Friday, January 28, 2011

Topic: Finding Time to Write

Question: What are some tips on how to find the time to write?

Answer: Of all the tips the author gives, I noted this one, especially: “Don’t research during ‘prime time.’ Don’t ever cease the flow of your writing to stop and research. Research during nonwriting times.”

Title: “Making Time to Write.” Cheryl Bolen. The Writer (December 2010), 26-27.

Thursday, January 27, 2011

Topic: Reading Like a Writer

Question: How does one “read like a writer”?

Answer: “When you find something you like to read, don’t content yourself by saying, ‘I like this.’ When you find something that you actively dislike, don’t content yourself by saying, ‘I hate this.’ You ask yourself, ‘How is this made? What is the ratio of abstract to concrete language? Is the diction Latinate or is it colloquial? What is the ;point of view? …. What tense does the author turn to? What is the basic rhythm? Is this author's writing mostly iambic lines or trochaic lines? Does the author use fragments?’

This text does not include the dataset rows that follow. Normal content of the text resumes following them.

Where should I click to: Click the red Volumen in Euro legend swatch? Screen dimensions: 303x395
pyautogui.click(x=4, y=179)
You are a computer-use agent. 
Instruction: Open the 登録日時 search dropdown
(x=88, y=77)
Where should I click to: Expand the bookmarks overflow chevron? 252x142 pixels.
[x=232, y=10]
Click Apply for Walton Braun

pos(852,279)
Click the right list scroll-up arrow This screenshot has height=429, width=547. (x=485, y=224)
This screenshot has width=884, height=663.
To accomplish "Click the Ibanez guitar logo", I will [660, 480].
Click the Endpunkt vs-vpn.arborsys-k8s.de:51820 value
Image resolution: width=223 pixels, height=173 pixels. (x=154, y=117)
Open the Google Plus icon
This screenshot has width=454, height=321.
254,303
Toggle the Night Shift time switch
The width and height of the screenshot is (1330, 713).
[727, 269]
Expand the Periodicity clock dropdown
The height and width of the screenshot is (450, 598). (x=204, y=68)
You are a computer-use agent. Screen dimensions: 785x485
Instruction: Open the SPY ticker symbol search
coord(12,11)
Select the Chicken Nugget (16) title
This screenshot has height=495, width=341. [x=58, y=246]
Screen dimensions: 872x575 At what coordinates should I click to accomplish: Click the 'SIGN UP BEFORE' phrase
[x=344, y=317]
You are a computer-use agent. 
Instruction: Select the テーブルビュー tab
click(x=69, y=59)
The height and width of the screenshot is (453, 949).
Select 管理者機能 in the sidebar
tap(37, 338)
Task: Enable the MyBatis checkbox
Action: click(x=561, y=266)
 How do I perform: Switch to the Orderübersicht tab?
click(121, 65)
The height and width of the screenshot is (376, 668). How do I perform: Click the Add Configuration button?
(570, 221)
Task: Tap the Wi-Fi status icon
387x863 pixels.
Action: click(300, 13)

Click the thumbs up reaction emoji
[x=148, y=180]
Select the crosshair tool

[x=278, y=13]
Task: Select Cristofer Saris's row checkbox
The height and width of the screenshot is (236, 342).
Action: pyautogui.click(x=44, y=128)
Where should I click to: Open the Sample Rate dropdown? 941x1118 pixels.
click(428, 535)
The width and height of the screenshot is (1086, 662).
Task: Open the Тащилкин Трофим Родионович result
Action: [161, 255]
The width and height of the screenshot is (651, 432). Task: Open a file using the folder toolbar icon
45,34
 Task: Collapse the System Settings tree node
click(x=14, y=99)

“You have to work very specifically, using the writing that you like and the writing that you don’t like. Ask yourself how it’s made, because then you can use that technical information to teach yourself how to write the way you want to write. That advice has helped me a lot. Books are our best teachers, and they’re everywhere.”

Title: “Aiming for the Universal.” Interview with A Manette Ansay by Elfrieda Abbe. The Writer (December 2010), 22-25.

Wednesday, January 26, 2011

Topic: Query

Question: What should every query letter have?

Answer: Susan Shapiro: “Your query should describe why you are uniquely qualified to write the piece and why the publication’s readers will be interested in it.”

Title: “The fine Art of Pitching.” Jeff Reich (Editor). The Writer (December 2010), 6.

Tuesday, January 25, 2011

Topic: Interviews

Question: What are some useful tips on interviewing?

Answer: “Lean toward the other person to convey interest and enjoyment.” “Seek first to understand, then to be understood.” Stephen R. Covey, author of The 7 Habits of Highly Effective People.” “Suspend judgment. Never assume you know how someone feels.” “Take notes…but don’t let your note taking get in the way of the interview.” “Maintain eye contact.” “Be aware of the interviewee’s time constraint.” “Follow up: If I need additional information, is it best to contact you by phone or e-mail?”

Title: “Learn Interview Tips from a Therapist.” Dave Stefan. The Writer (October 2009), 10-11.

Monday, January 24, 2011

Topic: Writing--a Painful Process

Question: How Do You Feel about Writing?

Answer: “I’m one of those writers for whom writing doesn’t come easy. For me, the process of knitting together words and sentences into a coherent, meaningful, readable whole is fraught with missteps, detours and plenty of frustration. And yet I keep at it, and the finished work—written just for me, at this point—is worth the effort. It’s a compulsion that’s hard to explain to others, but there it is.”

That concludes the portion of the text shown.